Bellevue Rendezvous
While Rome Burns
Journeyman
A SCOTTISH-based trio with a French-sounding but actually Edinburgh-derived name, Bellevue Rendezvous find inspiration across a wide arc that includes the Scandinavian countries, Galicia, Poland and Armenia as well as sources closer to home.
This third album begins with a carefully measured tune from fiddler Gavin Marwick that could easily be Eastern European in origin and instantly signals the group’s ease with material that soon finds them dovetailing fiddle, its keyed Swedish cousin, the nyckelharpa, and cittern in sometimes dizzying dance meters and tunes that combine soulfulness with celebration.
As with Swedish masters Vasen, who are just one of their many influences, Marwick, Ruth Morris and Cameron Robson have developed a natural choreography where their instruments’ roles interchange and create a wealth of colour, contrast and vibrancy as exemplified by the closing Armenian dance, Hicazkar Sirto.
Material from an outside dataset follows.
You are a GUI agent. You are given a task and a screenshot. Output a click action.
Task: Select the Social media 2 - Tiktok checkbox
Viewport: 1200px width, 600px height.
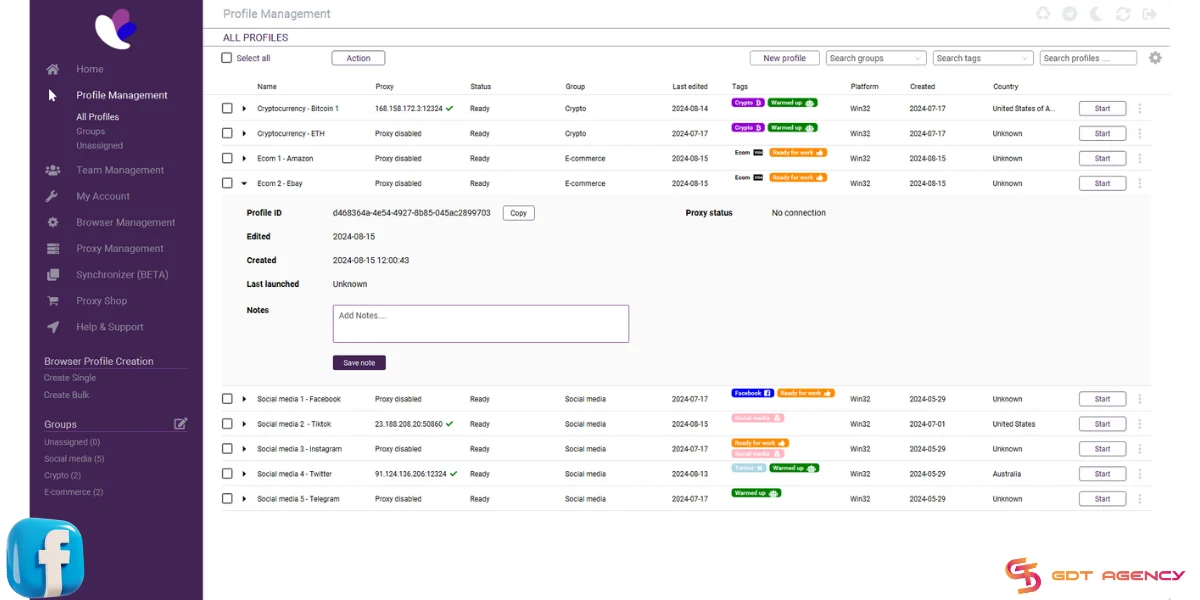click(227, 424)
Robson’s Piping the Fish, despite its slightly wacky origins, is hauntingly ceremonial and in typical Bellevue Rendezvous style, slips with apparent effortlessness into the traditional Source of the Spey, and the Galician pairing of K and Jota da Gheada underlines the fun, as well as doubtless considerable playing time, that goes into creating music of such high calibre.